И увидел себя в толпе обступивших мужиков и баб, все косматые, у многих рожки топорщатся, а страхолюдней всех поп Сила, пьяница и распута. У него рога долгие, чёрные и врастопырку, как ухват, рот красный, раззявлен и языком вихляет, а поп вертится юлой и хвостом своим бычачьим, ухватив его раздвоенным копытом, хлещет и хлещет Аввакума, визжит:
– Веселися, собор, прикатил наш сокол!
А баба его, Феклинья, вовсе и не баба, а кикимора: щёки вздула, плюет синими ошметьями, хохочет:
– Убить сучьего сына и под забор бросить!
– Убьем! – весело воет и гогочет жуткая орава. – Податями подвенечными уморил, а нам безвенчанно жить охота! Батогами его, шелепами!
Поп Сила сорвал копытом с головы Аввакума скуфью, пляшет, размахивая ею, а сам плачет дуром, расшлепывая по сторонам вонькие лепехи.
– В скуфейке бить нельзя, – рыдает он, – а без нее – ката-ай, крещёные-е!

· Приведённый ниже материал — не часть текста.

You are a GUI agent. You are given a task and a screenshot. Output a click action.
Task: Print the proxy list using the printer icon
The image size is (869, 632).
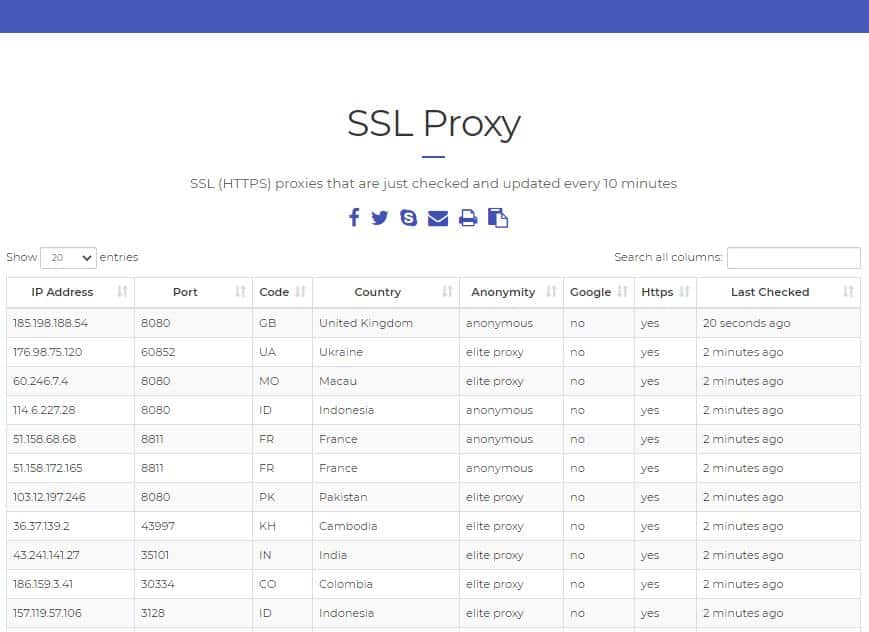coord(467,217)
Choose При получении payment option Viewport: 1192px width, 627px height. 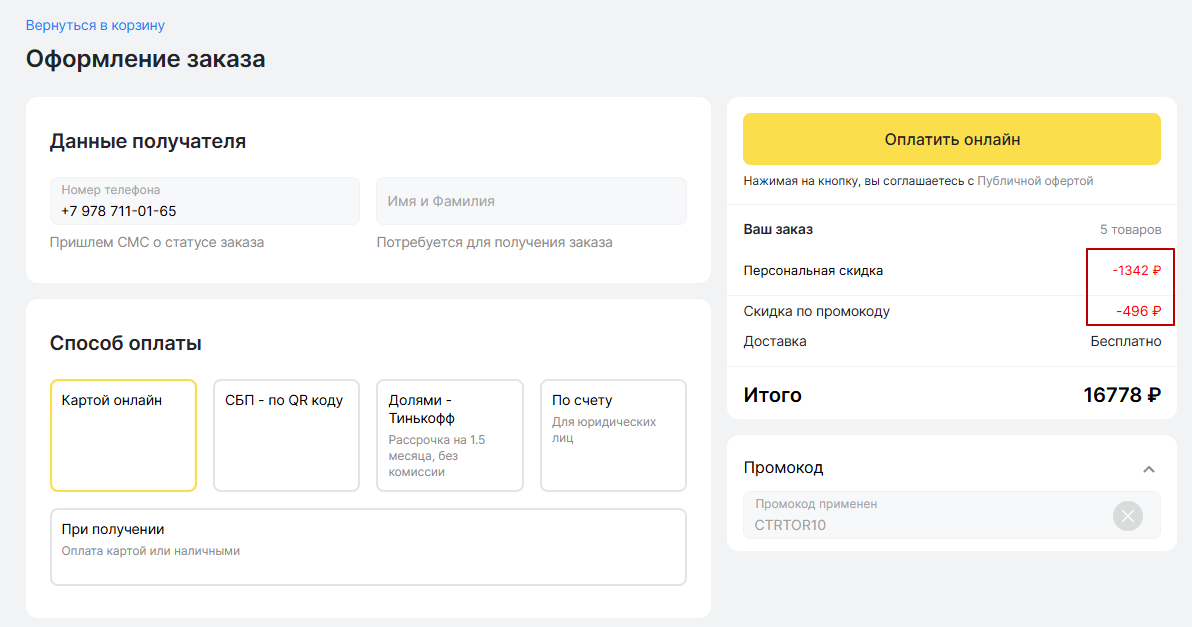pyautogui.click(x=368, y=546)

Больно бьют, до смерти, вот-вот кончат, а у Аввакума страх в душе и смущение: кем крещёные? Что ни дом, то Содом, что ни двор, то Гомор. Сгинь, нечистые! Свят! Свят! Крестом ограждаюсь!
И проснулся в испарине с крестом в потном кулаке, сорванном с гайтана. Как пьяный, прокрался к бадье, ковшом зачерпнул воды и пил долго запекшимися губами. «От жажды сие привиделось. Рыбка воду любит», – успокоил себя и стал на молитву.
Проснулся Федор.
– Так и не ложился? – приподняв лохматую голову с кожаного подголовника, спросил он у неистово бьющего земные поклоны протопопа и спустил ноги на пол. Аввакум выпрямился, схватился руками за поясницу. Он, и на коленях стоя, возвышался над сидящим на топчане дьяконом.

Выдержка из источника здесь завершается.